- [Teks Kutipan]
----------------------------------------
Sukma juga mendesak Otoritas Jasa Keuangan (OJK) dan aparat penegak hukum untuk terlibat aktif mengawasi praktik lelang oleh perbankan agar kepercayaan publik terhadap sistem keuangan tetap terjaga.
Gugatan Masuk Pengadilan, Kuasa Hukum Fitriyanti Buka Suara
Kasus ini telah bergulir ke Pengadilan Negeri Palembang. Kuasa hukum penggugat, yang mewakili seorang perempuan bernama Fitriyanti, mempertanyakan keabsahan proses lelang aset hotel yang dipermasalahkan, terutama karena hingga saat ini belum ada risalah lelang resmi yang diberikan kepada pihak terkait. ‘’Sebenarnya pemenang lelang, dan kenapa risalah lelang tak kunjung disampaikan. Ini menimbulkan tanda tanya besar terkait transparansi dan legalitasnya,” ujar kuasa hukum Lani Novriansyah, SH, Rabu (7/5/2025).
Tak hanya itu, Lani juga menyoroti isu krusial: adanya informasi bahwa uang sebesar Rp.3 miliar telah disiapkan sebelum lelang dilaksanakan. Jika benar, maka patut diduga ada permainan di balik proses tersebut. “Kalau benar uang sebesar itu sudah ‘disiapkan di atas meja’ sebelum proses resmi dilakukan, tentu menimbulkan kecurigaan publik. Ada potensi pelanggaran terhadap prinsip keadilan dan keterbukaan,” tegasnya.
Lani juga menyampaikan pembatalan lelang eksekusi hak tanggungan mengacu pada putusan Mahkamah Agung Nomor 2868/ptdh/2018. Sehingga lelang tersebut dinilai cacat prosedur dan merugikan debitur. “Artinya, kuat dugaan jika lelang bertentangan dengan Peraturan Menteri Keuangan dan dilakukan tanpa memperhatikan iktikad baik kliennya yang ingin melunasi kewajiban. Klien kami ingin melunasi, tapi ditolak oleh pihak bank. Selain itu, nilai objek lelang juga sangat rendah, bahkan di bawah NJOP. Ini bentuk ketidakadilan,” jelasnya.
la menilai putusan MA menjadi koreksi atas arogansi lembaga keuangan yang mengabaikan hak debitur. “Lelang seperti ini wajib dibatalkan demi hukum,” katanya.
Bukan hanya itu, Kuasa hukum menegaskan bahwa tanggung jawab utama dalam perkara ini tetap ada pada Tergugat 1, yang merupakan debitur sekaligus pemilik aset.
Pihaknya juga menunggu hasil mediasi pada 15 Mei mendatang guna memperoleh kejelasan lebih lanjut.
Sebagaimana diketahui sebelumnya, dalam pernyataan persnya disebutkan pada Mattanews, pihak tergugat, Tina Francisco, pemilik Hotel Barlian di kawasan KM 9 Palembang turut memberikan klarifikasi. Ia menegaskan bahwa dari awal sudah menyampaikan kepada pihak Bank BRI bahwa aset rumah yang berdiri di atas lahan hotel tidak termasuk dalam objek agunan. “Walau SHM belum sempat saya pecah, saya sudah beri tahu sejak awal bahwa rumah tidak ikut dijual. Itu sudah saya sampaikan kepada pihak bank,” ujar Tina pada Senin (5/5/2025).
----------------------------------------
- [Bahan yang Ditampilkan]
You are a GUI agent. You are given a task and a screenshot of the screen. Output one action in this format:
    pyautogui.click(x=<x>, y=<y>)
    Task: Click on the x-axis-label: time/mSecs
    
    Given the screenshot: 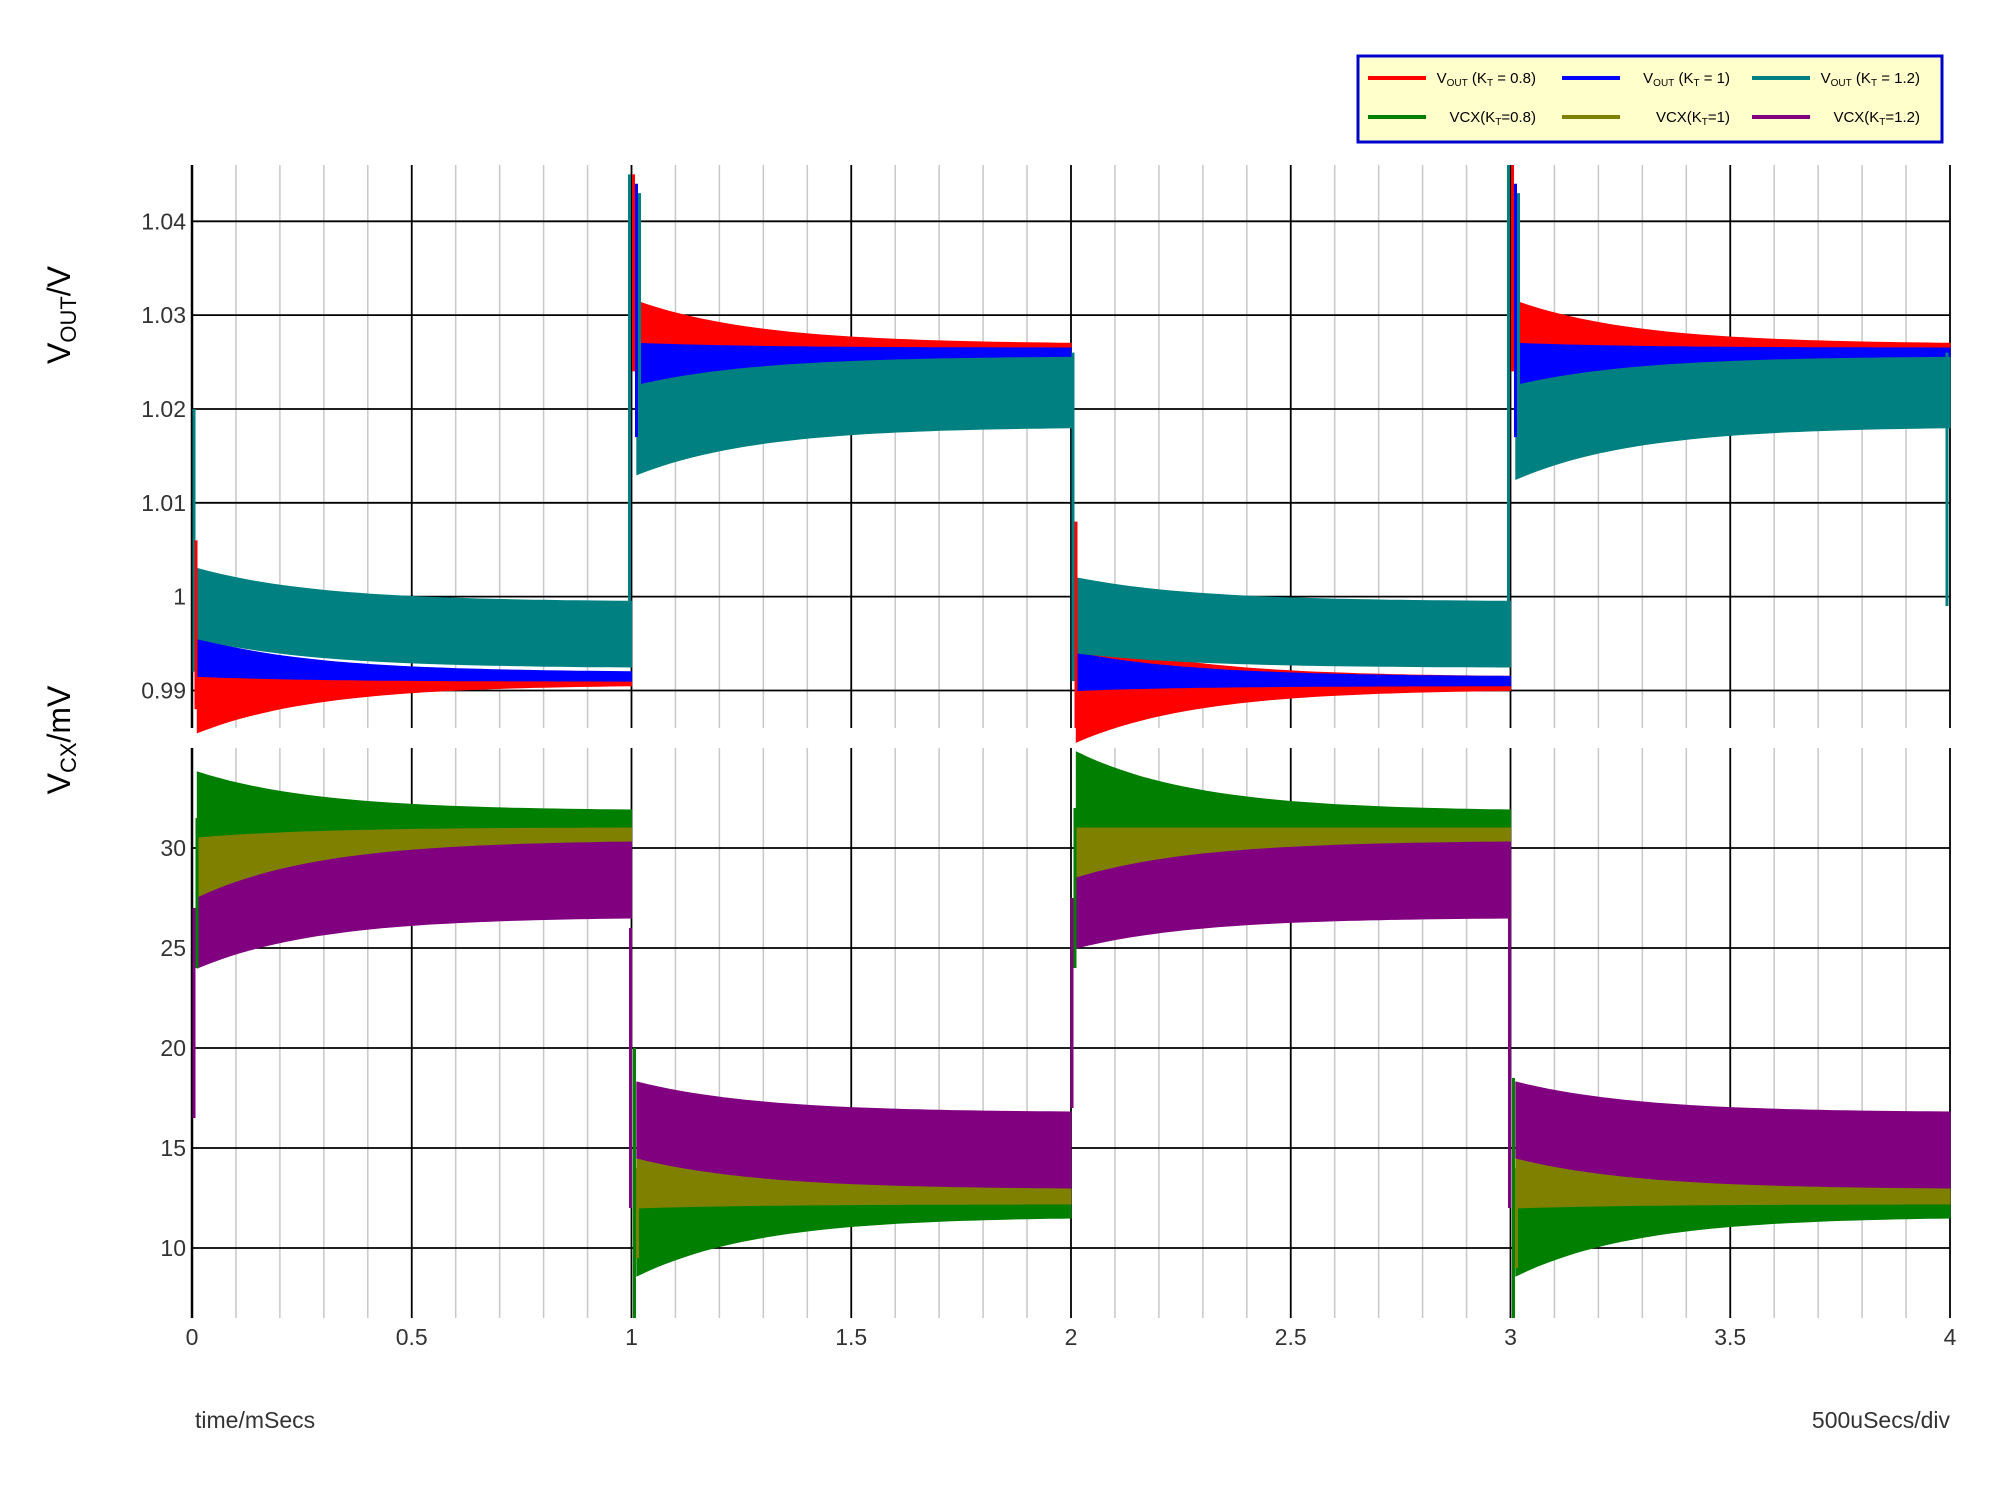 What is the action you would take?
    pyautogui.click(x=255, y=1420)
----------------------------------------
- [Deskripsi Soal] Tolong sebutkan nama pemilik Hotel Barlian menurut teks kutipan. Baris-baris data merupakan bahan tersendiri yang terpisah dari teks kutipan.

- [Penyelesaian Soal] Tina Francisco.